» Exercise requirements:
**A)** Answer these questions on the self-exploration passage:
(i) What place and year appear in brackets at the end of the first paragraph?
(ii) According to the passage, what do we not become actualized by doing?
(iii) What is each subsequent set of exercises designed to help us develop?
**B)** Carry on the self-exploration passage from its final sentence.

Like others among us, I have been privileged from time to time to meet some of them. For those not fortunate enough to experience life in this physical dimension, we are their champions. While some will almost certainly disagree with this notion, I am content to know what I know without any need to argue the point with them. I am satisfied to let my own experience be what it is in this regard. At the risk of offending some, I am content to share this much with you. [Bagley Lodge, 1994]
When we plan our foray onto the sacred ground represented by the island of our lives, we should move carefully, thoughtfully, deliberately, making certain at all times to remember what we are trying to do. We recognize that we do not become actualized by moving the deck chairs around. Instead, our job is to reconstruct our sense of self. To do that, we need all the personal power we can muster. As the chapters of this book unfold, each subsequent set of exercises is designed to help us develop greater personal power and improved skills for focusing and managing it. As with any penetration to a deep, mysterious place, this excavation of self has been designed to allow us to proceed step by step, one level at a time. We can be safe in the process if we choose to move closer by degrees to the center of our own islands at our own pace.

[Saved data entries]
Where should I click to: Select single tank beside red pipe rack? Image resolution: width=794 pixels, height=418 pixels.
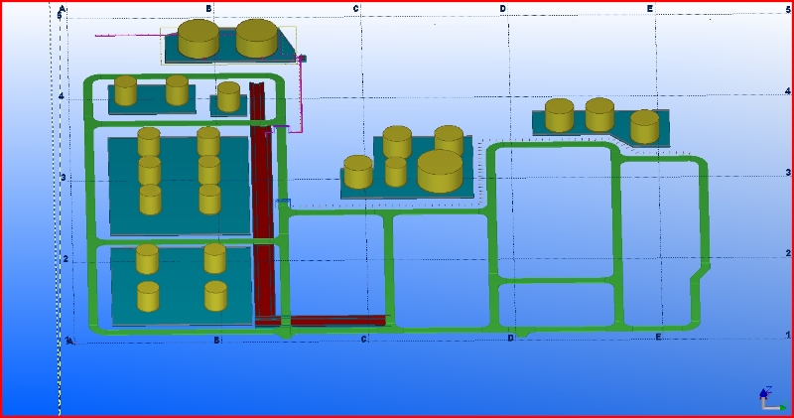click(228, 96)
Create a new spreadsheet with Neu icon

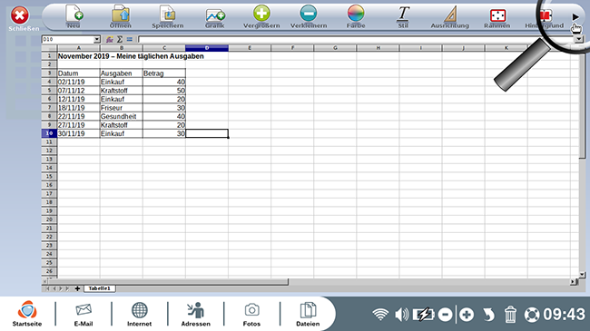(x=74, y=16)
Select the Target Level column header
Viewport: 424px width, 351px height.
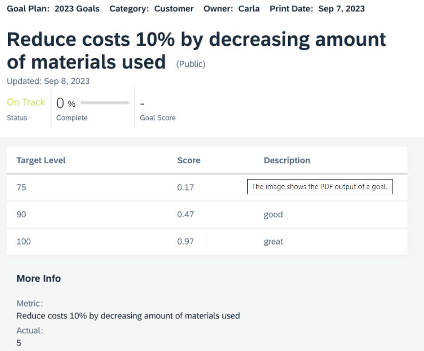point(41,160)
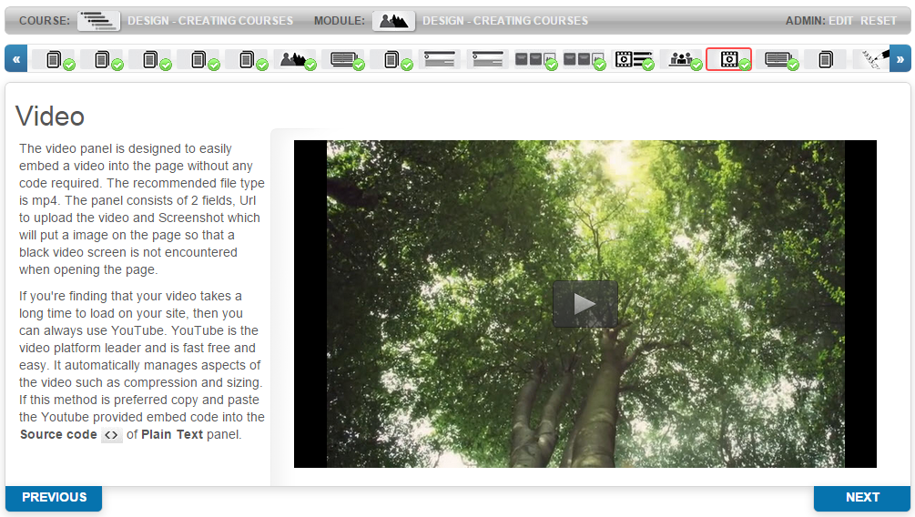Click the Source code brackets icon

pos(111,435)
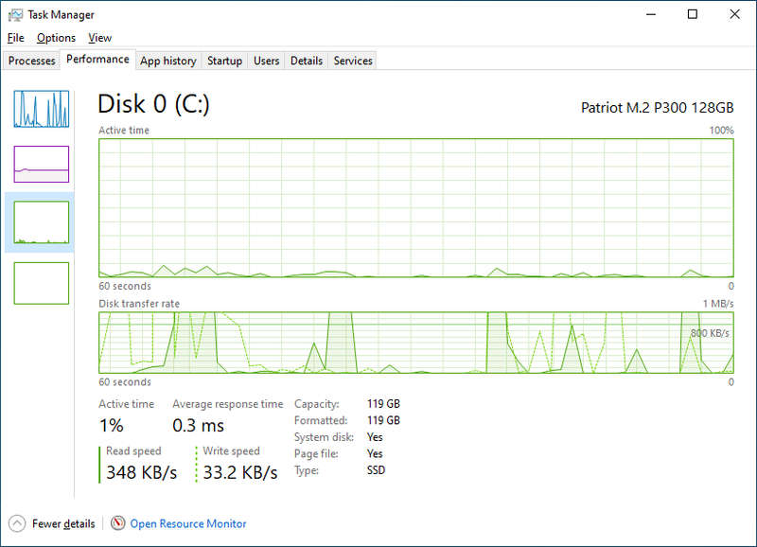The width and height of the screenshot is (757, 547).
Task: Open the View menu
Action: tap(99, 38)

» Outputs for the tasks:
**A)**
(i) Bagley Lodge, 1994
(ii) Moving the deck chairs around
(iii) Greater personal power and improved skills for focusing and managing it

**B)**
What I do not want is for anyone who walks this walk to fall precipitously down into a well of despair and frustration, with a terminal impact at the bottom as the end result. We do this in our culture – if one pill is good, three pills are better. If one burger is good, three burgers are better. If one lover is good, more lovers is better. We are driven by an insatiable urge to get where we are going faster, stronger, higher, bigger, sooner. Inner work doesn’t operate this way. Gung-ho practitioners of the art of Yoga, particularly Tantric and Kundalini techniques, often find themselves prematurely involved in psychic, emotional or energetic realms for which they are entirely unprepared. Some I have known, who have pushed these boundaries too aggressively, have been prematurely, irrevocably damaged. This is not desirable and is entirely avoidable. No one can create safety for you but yourself. In this case, moderation, contemplation and deliberate, calculated action are the preferred rules of engagement.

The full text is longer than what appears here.